# Fishbone Plus glass



## MikeVape (25/2/16)

Who is shocking fishbone plus Glass.....


----------



## Mari (26/2/16)

MikeVape said:


> Who is shocking fishbone plus Glass.....


@MikeVape, just inquiring whether you are looking for a fishbone?
If so we do stock them http://www.vapedecadence.co.za/product/fishbone/


----------



## Stosta (26/2/16)

Man I have seen these glasses somewhere, but can't for the life of me find them

Reactions: Funny 1


----------



## Mari (26/2/16)

Stosta said:


> Man I have seen these glasses somewhere, but can't for the life of me find them


The fishbone comes with a replacement glass.

Reactions: Like 1


----------



## MikeVape (26/2/16)

Hi there,

No the new one the fishbone plus.
I broke my spare glass last night. So want to get another.


----------



## MikeVape (11/3/16)

Has no one in sa got stock?


----------



## Schnappie (11/3/16)

I feel ur pain bro also nervous now that i am on my spare glass

Reactions: Can relate 1


----------



## MikeVape (11/3/16)

Schnappie said:


> I feel ur pain bro also nervous now that i am on my spare glass
> View attachment 47848


My bud broke both of his so I gave him mine. Now looking for more.


----------



## Quentin (11/3/16)

@MikeVape where are you based? I have a fishbone plus that I don't dig that I'll give to you of that helps? 

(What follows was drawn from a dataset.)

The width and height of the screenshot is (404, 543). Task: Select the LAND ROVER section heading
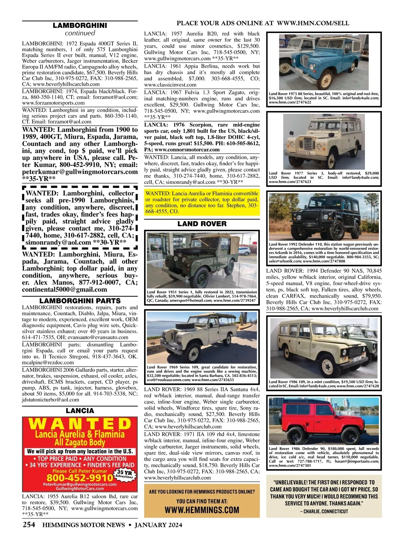[202, 224]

Sent from my SM-G928F using Tapatalk

Reactions: Like 1


----------



## MikeVape (11/3/16)

Quentin said:


> @MikeVape where are you based? I have a fishbone plus that I don't dig that I'll give to you of that helps?
> 
> Sent from my SM-G928F using Tapatalk


Thanks Quentin. I am in alberton in jhb. 
I will pay shipping if you at the coast.


----------



## Quentin (11/3/16)

@MikeVape not a problem! I'm out of the country at the moment, will be back in Gauteng next week only if you don't mind waiting? Otherwise I will be in CT on Monday and will try and ship it to you if it's urgen? 

Sent from my SM-G928F using Tapatalk


----------



## MikeVape (11/3/16)

Quentin said:


> @MikeVape not a problem! I'm out of the country at the moment, will be back in Gauteng next week only if you don't mind waiting? Otherwise I will be in CT on Monday and will try and ship it to you if it's urgen?
> 
> Sent from my SM-G928F using Tapatalk


I can wait bud. 
Thanks Alot will pm you my number


----------